第59話 ドノバンの頼み事
翌朝、朝日が出る前に目が覚めた。
外へ出て身体を伸ばしていると、イルデが2階から窓を開けて声を掛けてきた。
「おはようございます。
昨日はよく眠れましたか?」
「おはよう。
お陰でよく眠れたよ、ありがとう」
「どういたしまして」
「ドノバンは?」
「まだ寝ているわ。
昨日、余程嬉しかったようで、遅くまで興奮しながら話していたわ」
「それは良かった」
「その事について、ちょっと話が……うぅん、何でもないわ。
ドノバンから話すと思うから、聞いてあげて欲しいの」
「良く分からないが、話を聞くのはいつでも良いぞ」
「ありがとう。
じゃあ、私は朝の支度をするわね」
イルデが窓を閉めた。
(昨日は魔法を殆ど使わなかったからな)
魔法の練習の為、土のブロックを作ってはキャンセルで消してを繰り返していた。
作る時にも魔力の濃度を変えて作ることで、魔力放出の練習もする。
以前より魔法(魔力)の扱いに慣れてきたのか、断然、早く正確に土のブロックを作れるようになっていた。

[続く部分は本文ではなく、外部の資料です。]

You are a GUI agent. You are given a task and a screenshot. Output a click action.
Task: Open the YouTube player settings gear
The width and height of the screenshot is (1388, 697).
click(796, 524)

それでも、ヴィーヴルに比べるとまだまだだと思えるが……
(ヴィーヴルと比較するのは、最初から間違いだとは思うけど、それでも、少しでも近づけるように頑張るか。
今の生活に役立つことは分かっているんだからな)
土魔法をもう少し練習すれば、無詠唱で発動させられるような感じがするので、土のブロックを作ってはキャンセルするを繰り返す。
(お、今、出来掛かっていたな。
もうちょっと……)
「おはよう」
(あ、失敗した。
まぁ、いいか。
今後のお楽しみに取っておこう)
「あぁ、おはよう、ドノバン。
昨日はすっかりご機嫌だったようじゃないか」
「暫く振りにミスリルを打てるのじゃからな。
自然と良くなるってものじゃろうて。